Background: Basic helix-loop-helix protein 40 (BHLHE40) can function as both a transcriptional activator and repressor. Recent studies have reported its regulatory functions in T helper (Th)1 and Th17 immune responses. Rheumatoid arthritis (RA) is an autoimmune inflammatory disease in which joints are involved. Both Th1 and Th17 contribute to the pathogenesis of the disease. In the present study, the levels of BHLHE40, interleukin 17 (IL-17), and interferon-gamma (IFN-γ) were assessed in the RA patients.

Methods: Two groups, including RA patients and healthy individuals, were included in the study. The relative expression levels of BHLHE40, IL-17, and IFN-γ were quantified in peripheral blood mononuclear cells (PBMCs) using real-time PCR.

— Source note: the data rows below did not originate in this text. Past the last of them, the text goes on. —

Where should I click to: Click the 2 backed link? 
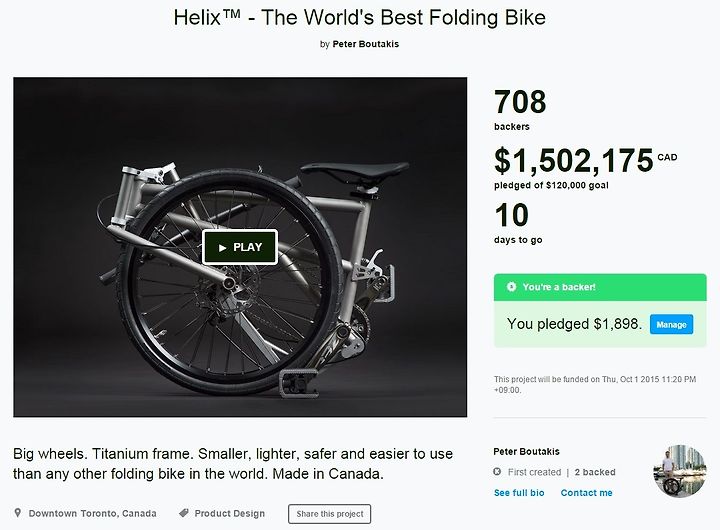[595, 472]
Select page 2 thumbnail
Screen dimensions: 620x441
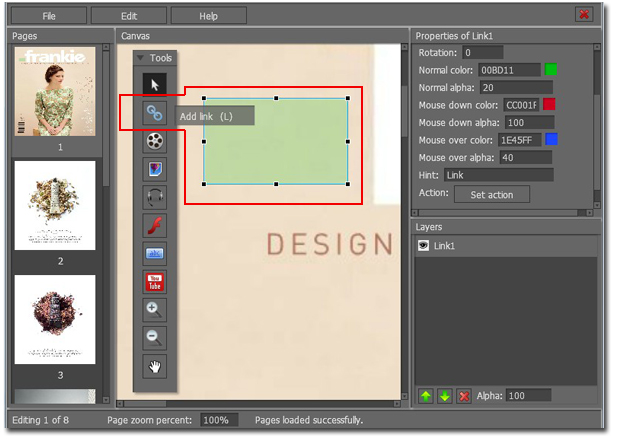[55, 206]
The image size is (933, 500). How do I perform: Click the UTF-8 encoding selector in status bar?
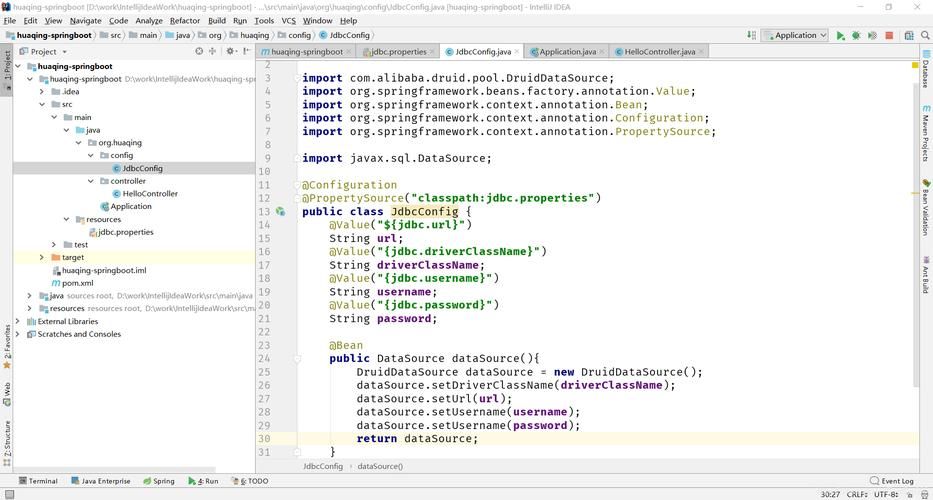point(886,494)
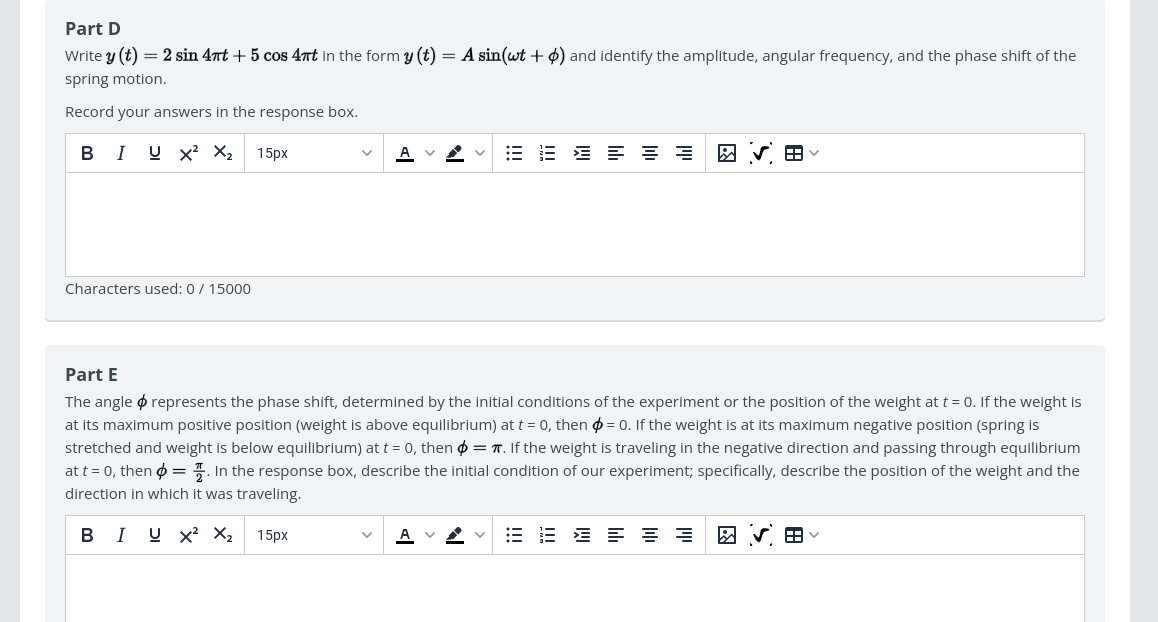Open the equation editor in Part E toolbar
Image resolution: width=1158 pixels, height=622 pixels.
point(761,535)
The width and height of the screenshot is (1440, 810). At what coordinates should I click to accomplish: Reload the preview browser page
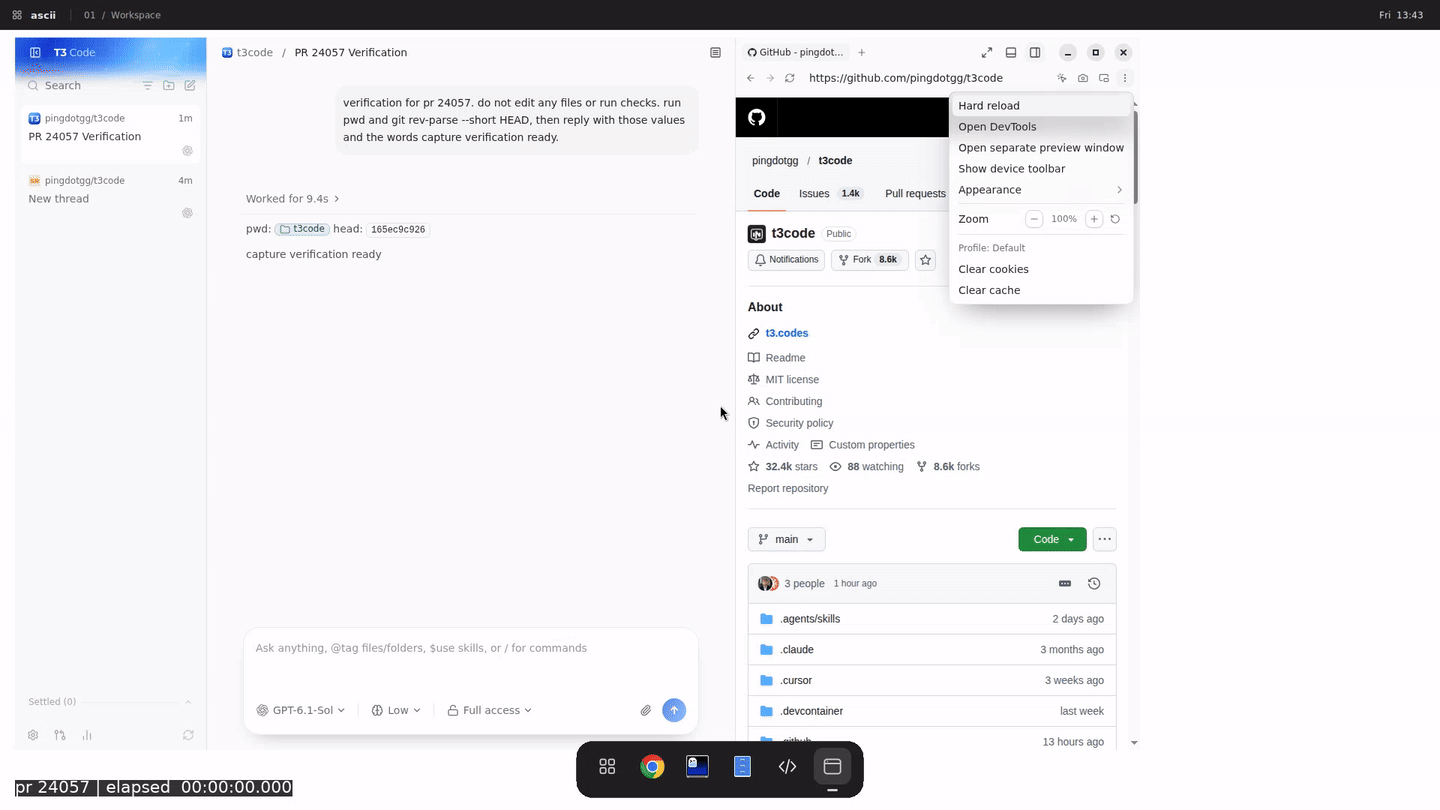pyautogui.click(x=790, y=78)
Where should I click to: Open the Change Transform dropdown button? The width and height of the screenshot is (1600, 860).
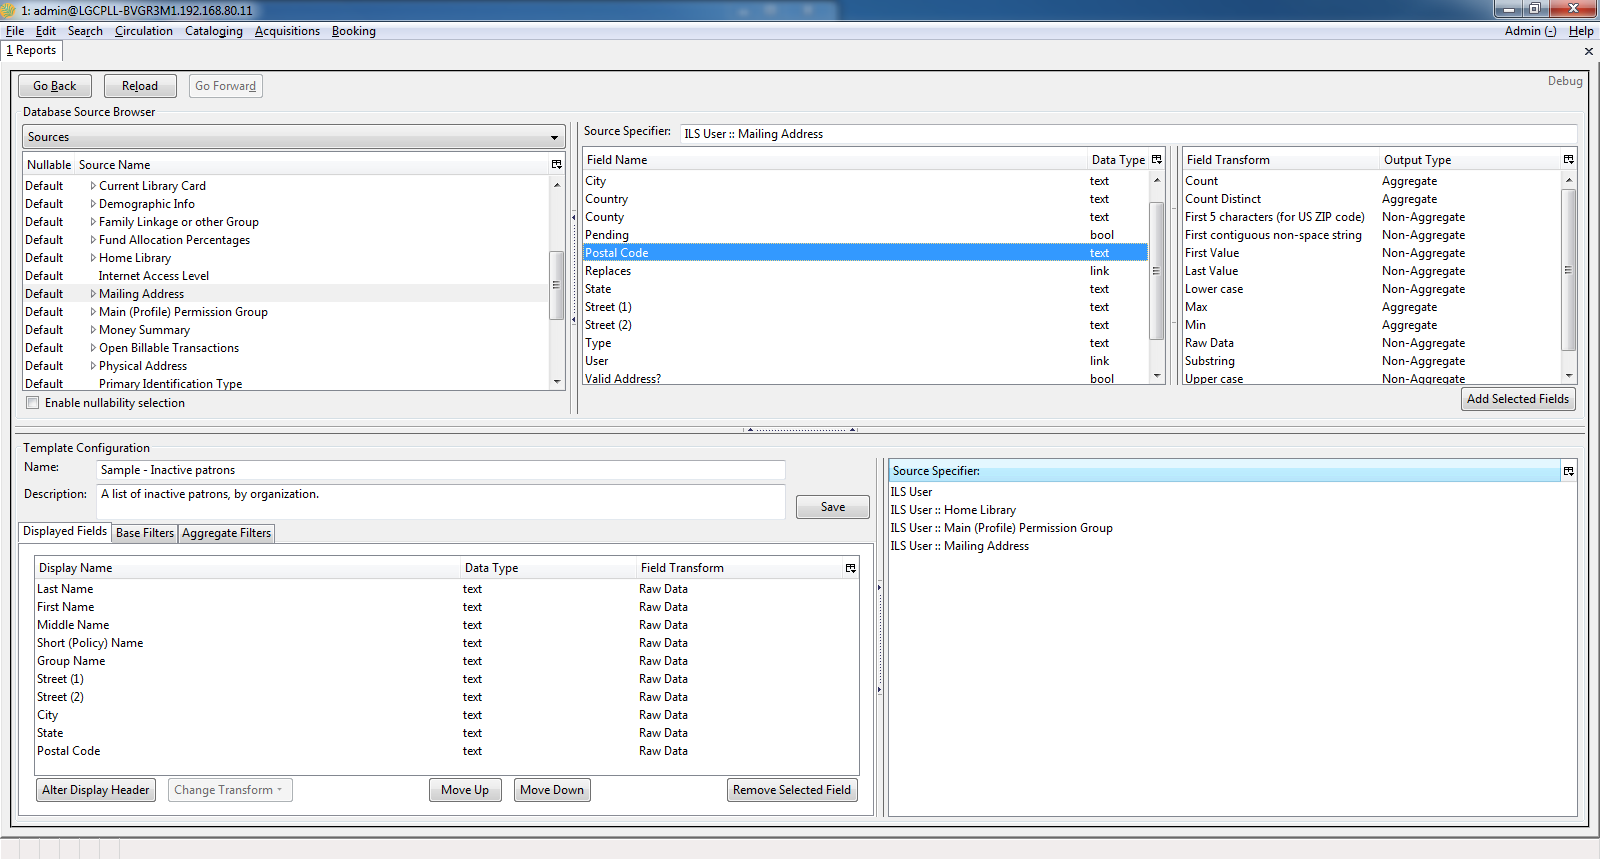(x=229, y=790)
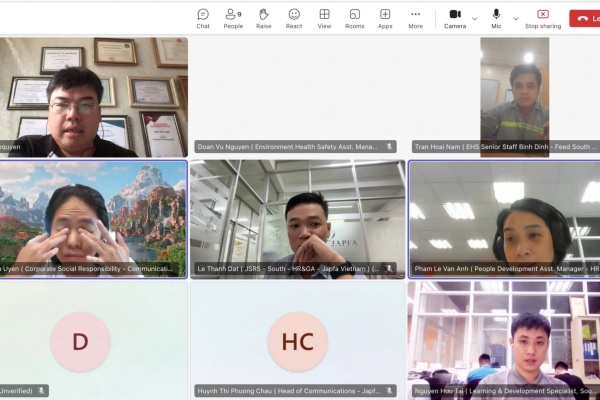Image resolution: width=600 pixels, height=400 pixels.
Task: Raise your hand in meeting
Action: coord(264,18)
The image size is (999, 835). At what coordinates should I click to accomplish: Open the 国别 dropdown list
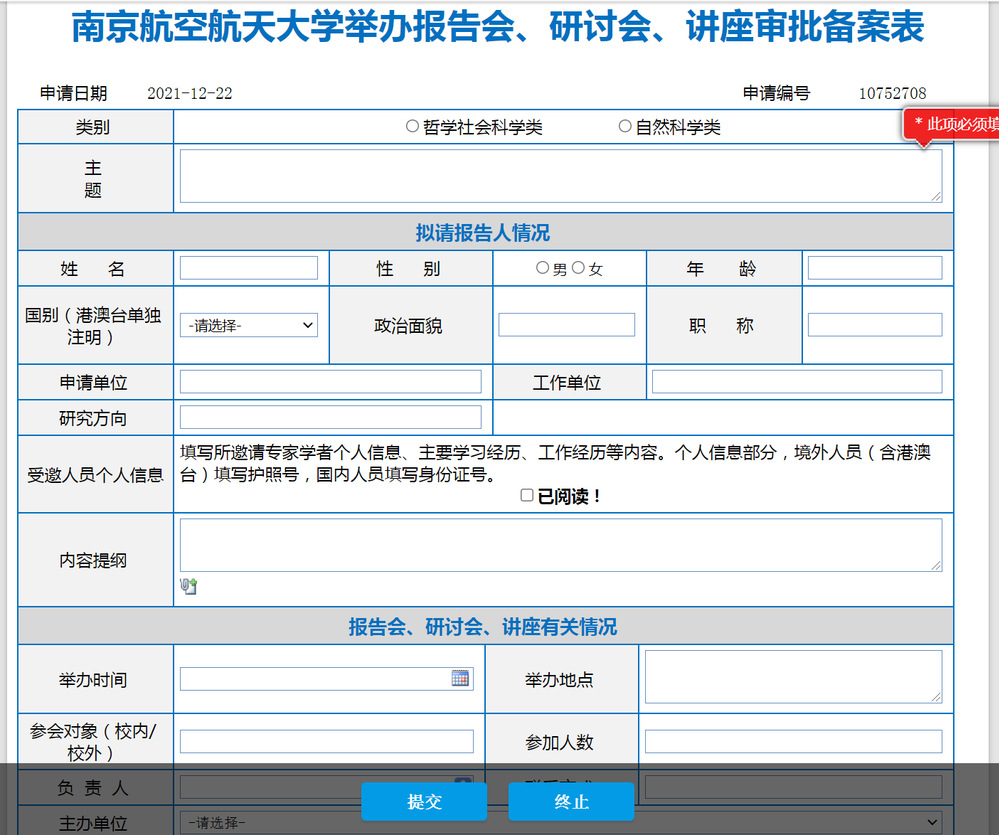pyautogui.click(x=249, y=325)

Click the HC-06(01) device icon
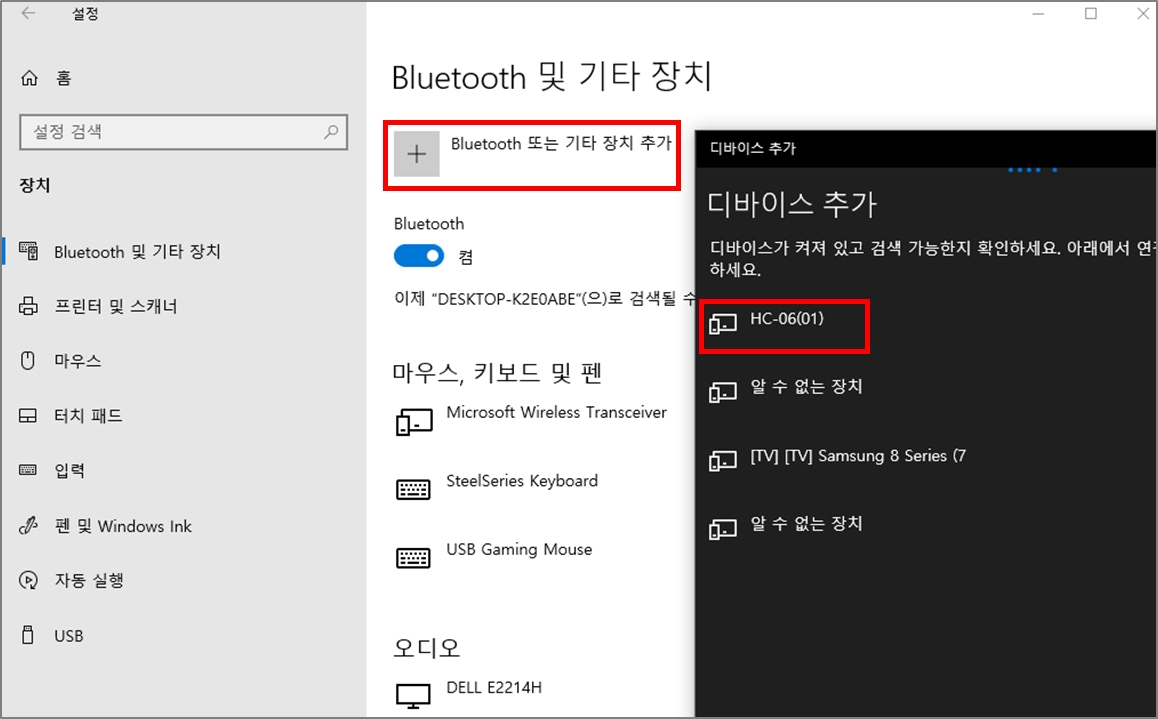coord(722,323)
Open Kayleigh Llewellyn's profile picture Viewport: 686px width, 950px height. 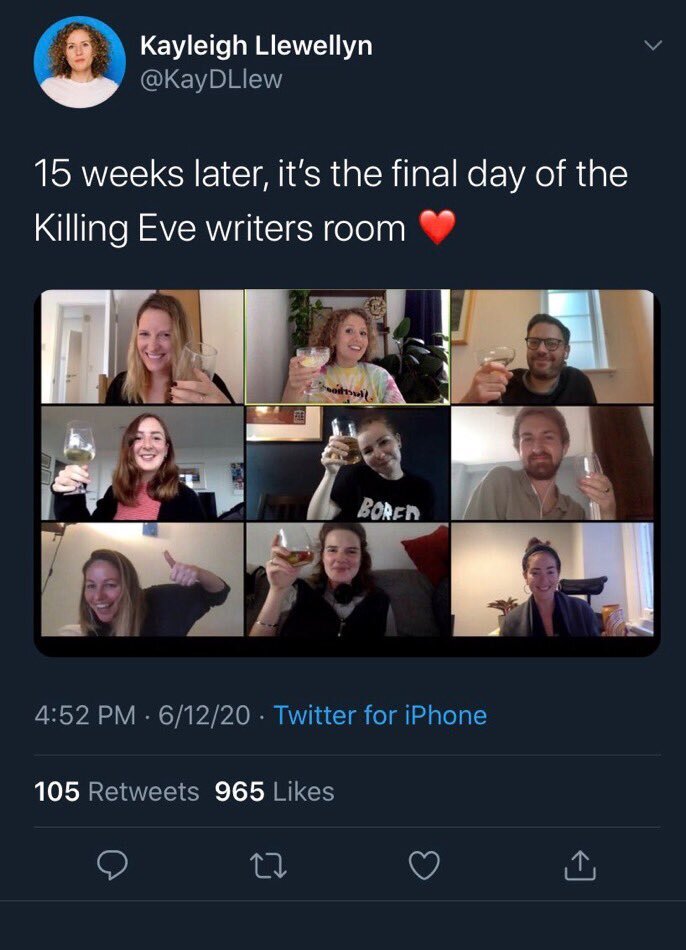point(79,62)
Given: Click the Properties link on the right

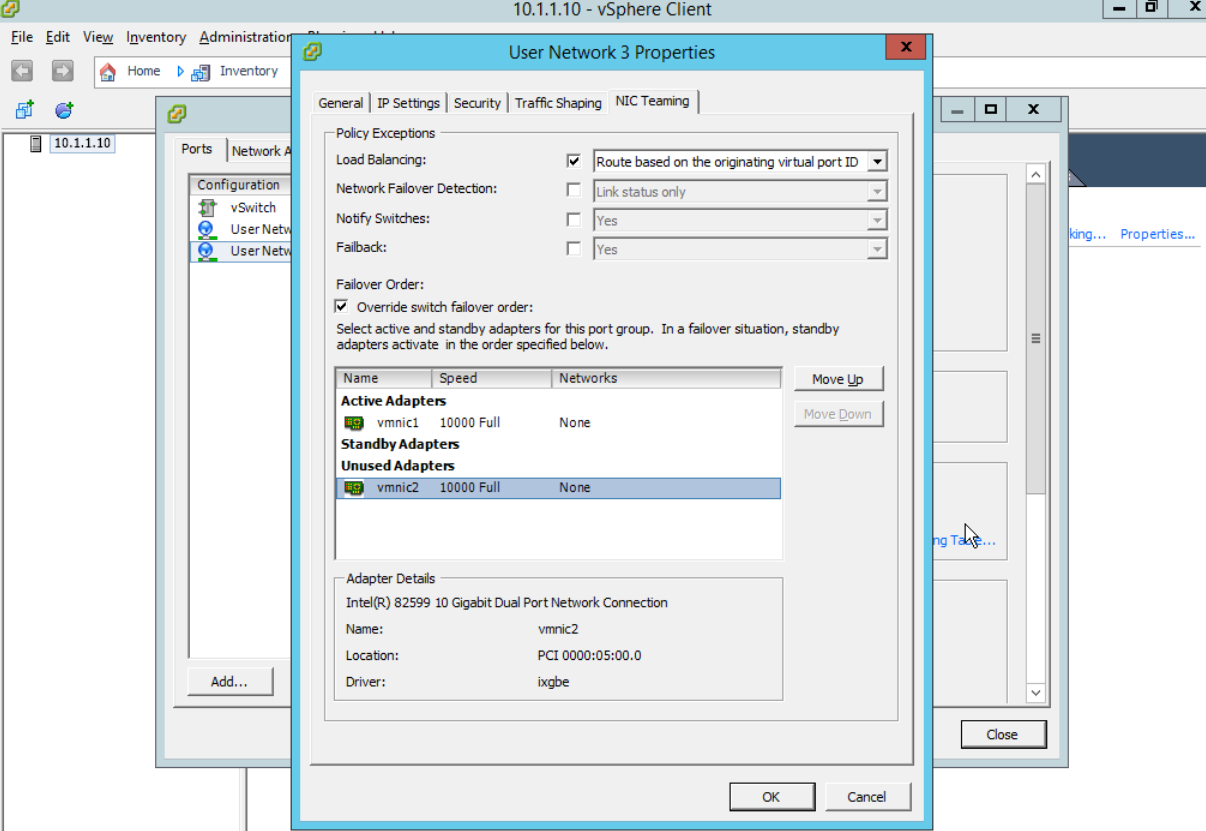Looking at the screenshot, I should pos(1157,233).
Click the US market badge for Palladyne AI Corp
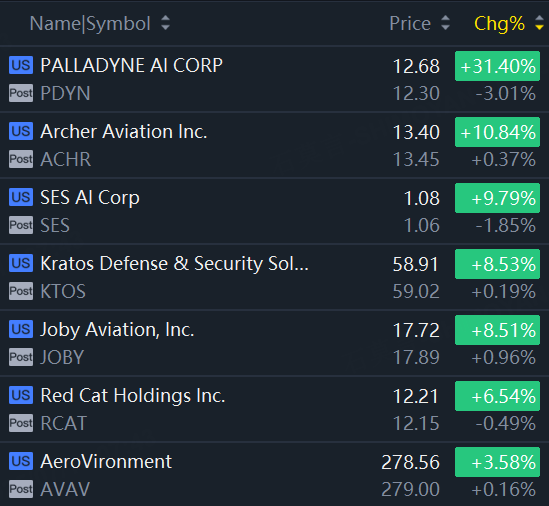Image resolution: width=549 pixels, height=506 pixels. tap(21, 65)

Results: The results showed that the level of BHLHE40 was significantly higher in RA patients compared to the healthy control (P < 0.001) (11.1-fold increase). Accordingly, a significant increase in the levels of IL-17 (8.1 folds increase) (P < 0.021) and IFN-γ (12.7 folds) (P < 0.001) was observed.

Conclusion: Evaluation of the expression level of BHLHE40 in RA patients showed a significant increase. In line with the elevated level of BHLHE40, a significant increase in the expression level of IL-17 and IFN-γ was also detected. These findings point to the possible role of BHLHE40 in the disease course or severity by elevating the levels of inflammatory cytokines, including IL-17 and IFN-γ. Therefore, BHLHE40 might be considered either as a putative biomarker or as a candidate for therapy in a variety of human diseases.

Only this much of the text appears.